March 27, 2024
Have you ever missed out on witnessing a great moment just because it happened to quickly? Well, scientists in Canada have developed a revolutionary ultrafast scientific camera that might change that.
They believe this camera can lead to breakthroughs in fields like shock wave mechanics and medicine as it can capture images at a rate of 156.3 terahertz (THz) per pixel or 156.3 trillion frames per second.
The swept-coded aperture real-time femtophotography (SCARF) is a research-grade camera which has successfully captured ultrafast events like semiconductor absorption and metal alloy demagnetisation, Engadget reported.
The team is working with two companies, Axis Photonique and Few-Cycle, to develop commercial versions of SCARF which they have already described as "low-cost with low power consumption and high measurement quality compared to existing techniques."
It can study micro-events that come and go too quickly for today’s scientific sensors.
Professor Jinyang Liang of Canada’s Institut national de la recherche scientifique (INRS), led a research team that published a study in the journal Nature.

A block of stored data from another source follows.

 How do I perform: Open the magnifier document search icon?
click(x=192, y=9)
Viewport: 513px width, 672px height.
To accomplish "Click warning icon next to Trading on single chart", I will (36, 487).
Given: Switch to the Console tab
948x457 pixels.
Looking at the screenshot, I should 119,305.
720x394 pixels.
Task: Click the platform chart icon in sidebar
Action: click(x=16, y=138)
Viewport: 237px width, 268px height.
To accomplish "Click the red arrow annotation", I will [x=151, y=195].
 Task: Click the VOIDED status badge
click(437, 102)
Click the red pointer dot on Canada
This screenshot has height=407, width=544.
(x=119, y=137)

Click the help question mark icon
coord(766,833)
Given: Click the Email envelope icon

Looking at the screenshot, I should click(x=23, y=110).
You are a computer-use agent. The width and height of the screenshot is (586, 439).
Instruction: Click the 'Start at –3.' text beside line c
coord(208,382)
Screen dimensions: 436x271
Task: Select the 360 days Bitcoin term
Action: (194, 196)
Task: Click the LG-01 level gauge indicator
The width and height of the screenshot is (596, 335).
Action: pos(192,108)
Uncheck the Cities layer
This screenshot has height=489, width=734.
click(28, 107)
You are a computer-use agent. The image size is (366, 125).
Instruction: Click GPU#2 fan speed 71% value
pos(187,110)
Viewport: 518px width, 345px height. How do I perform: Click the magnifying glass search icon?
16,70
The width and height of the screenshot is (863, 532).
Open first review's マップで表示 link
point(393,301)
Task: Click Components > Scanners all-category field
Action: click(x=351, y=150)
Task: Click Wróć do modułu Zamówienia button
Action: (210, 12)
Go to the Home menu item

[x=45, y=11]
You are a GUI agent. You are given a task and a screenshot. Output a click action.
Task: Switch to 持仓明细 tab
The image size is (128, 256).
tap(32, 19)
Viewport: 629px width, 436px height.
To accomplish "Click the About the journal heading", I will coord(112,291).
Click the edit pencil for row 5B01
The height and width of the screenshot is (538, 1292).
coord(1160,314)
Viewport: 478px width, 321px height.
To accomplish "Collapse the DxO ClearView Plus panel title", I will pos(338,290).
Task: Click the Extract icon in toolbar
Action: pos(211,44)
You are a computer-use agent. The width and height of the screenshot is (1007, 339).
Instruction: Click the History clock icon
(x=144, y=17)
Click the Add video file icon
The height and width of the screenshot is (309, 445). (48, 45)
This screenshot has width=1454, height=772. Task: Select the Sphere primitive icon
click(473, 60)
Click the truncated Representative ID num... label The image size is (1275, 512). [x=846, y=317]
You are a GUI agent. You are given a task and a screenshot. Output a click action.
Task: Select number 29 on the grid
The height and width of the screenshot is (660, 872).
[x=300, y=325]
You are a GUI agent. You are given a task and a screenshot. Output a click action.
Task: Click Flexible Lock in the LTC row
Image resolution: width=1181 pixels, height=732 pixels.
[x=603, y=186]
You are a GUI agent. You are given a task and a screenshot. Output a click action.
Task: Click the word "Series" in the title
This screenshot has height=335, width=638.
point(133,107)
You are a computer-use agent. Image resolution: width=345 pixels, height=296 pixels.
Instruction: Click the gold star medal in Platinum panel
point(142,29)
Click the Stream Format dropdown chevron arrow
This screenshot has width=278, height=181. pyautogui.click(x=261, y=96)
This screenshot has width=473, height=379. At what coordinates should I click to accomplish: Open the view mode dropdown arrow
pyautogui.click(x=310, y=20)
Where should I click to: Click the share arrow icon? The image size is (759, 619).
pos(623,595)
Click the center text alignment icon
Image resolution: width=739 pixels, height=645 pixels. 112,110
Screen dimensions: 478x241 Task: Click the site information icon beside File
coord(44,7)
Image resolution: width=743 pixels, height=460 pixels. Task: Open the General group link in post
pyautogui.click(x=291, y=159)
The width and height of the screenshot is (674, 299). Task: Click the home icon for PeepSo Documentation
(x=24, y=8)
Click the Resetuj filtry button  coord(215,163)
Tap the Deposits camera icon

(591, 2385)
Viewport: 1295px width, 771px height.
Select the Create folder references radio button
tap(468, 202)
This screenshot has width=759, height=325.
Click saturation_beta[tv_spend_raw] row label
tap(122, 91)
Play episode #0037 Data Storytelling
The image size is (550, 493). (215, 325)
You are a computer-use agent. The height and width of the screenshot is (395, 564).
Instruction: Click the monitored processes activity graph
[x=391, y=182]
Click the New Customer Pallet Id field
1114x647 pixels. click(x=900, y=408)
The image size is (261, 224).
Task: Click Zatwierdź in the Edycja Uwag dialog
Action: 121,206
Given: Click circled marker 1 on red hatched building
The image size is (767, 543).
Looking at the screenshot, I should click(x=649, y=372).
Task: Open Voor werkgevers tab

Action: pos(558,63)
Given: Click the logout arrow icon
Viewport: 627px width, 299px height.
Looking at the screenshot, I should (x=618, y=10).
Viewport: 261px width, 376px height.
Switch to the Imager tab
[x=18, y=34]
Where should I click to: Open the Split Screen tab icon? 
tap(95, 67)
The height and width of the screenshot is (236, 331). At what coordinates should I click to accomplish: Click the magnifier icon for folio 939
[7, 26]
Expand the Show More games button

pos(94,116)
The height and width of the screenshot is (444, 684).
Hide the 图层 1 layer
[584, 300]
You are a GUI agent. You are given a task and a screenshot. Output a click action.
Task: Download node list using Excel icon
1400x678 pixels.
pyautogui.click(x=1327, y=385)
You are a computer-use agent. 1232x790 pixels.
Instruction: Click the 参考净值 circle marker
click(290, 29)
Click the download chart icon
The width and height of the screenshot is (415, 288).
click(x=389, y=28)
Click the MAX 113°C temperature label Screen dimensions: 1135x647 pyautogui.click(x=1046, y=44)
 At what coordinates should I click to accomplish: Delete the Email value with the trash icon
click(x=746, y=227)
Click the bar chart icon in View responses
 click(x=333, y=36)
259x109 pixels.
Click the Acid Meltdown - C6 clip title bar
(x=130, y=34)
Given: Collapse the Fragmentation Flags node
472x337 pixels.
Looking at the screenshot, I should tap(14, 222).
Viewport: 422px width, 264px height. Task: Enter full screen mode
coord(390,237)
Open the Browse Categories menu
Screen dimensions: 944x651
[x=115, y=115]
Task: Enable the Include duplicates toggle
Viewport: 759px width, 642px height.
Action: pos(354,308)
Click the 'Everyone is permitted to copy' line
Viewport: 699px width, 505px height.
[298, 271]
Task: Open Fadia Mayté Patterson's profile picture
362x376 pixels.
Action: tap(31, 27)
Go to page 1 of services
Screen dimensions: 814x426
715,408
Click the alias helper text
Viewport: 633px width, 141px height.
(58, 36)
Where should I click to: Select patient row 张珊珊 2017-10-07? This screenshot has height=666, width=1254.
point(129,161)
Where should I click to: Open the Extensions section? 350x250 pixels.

The study, which builds on a previous study, focuses on ultrafast cameras.
Typically, these systems use a sequential approach, capturing frames one at a time and observing objects in motion.
However, this approach has limitations, as Liang explained: "For example, phenomena such as femtosecond laser ablation, shock-wave interaction with living cells, and optical chaos cannot be studied this way."
"SCARF overcomes these challenges," INRS communication officer Julie Robert wrote in a statement. "Its imaging modality enables ultrafast sweeping of a static coded aperture while not shearing the ultrafast phenomenon."
She further revealed that the camera uses computational imaging to capture spatial information by allowing light to enter its sensor at slightly different times, allowing it to capture "chirped" laser pulses at up to 156.3 trillion times per second.
The paper described that the camera pulled this off by "using off-the-shelf and passive optical components".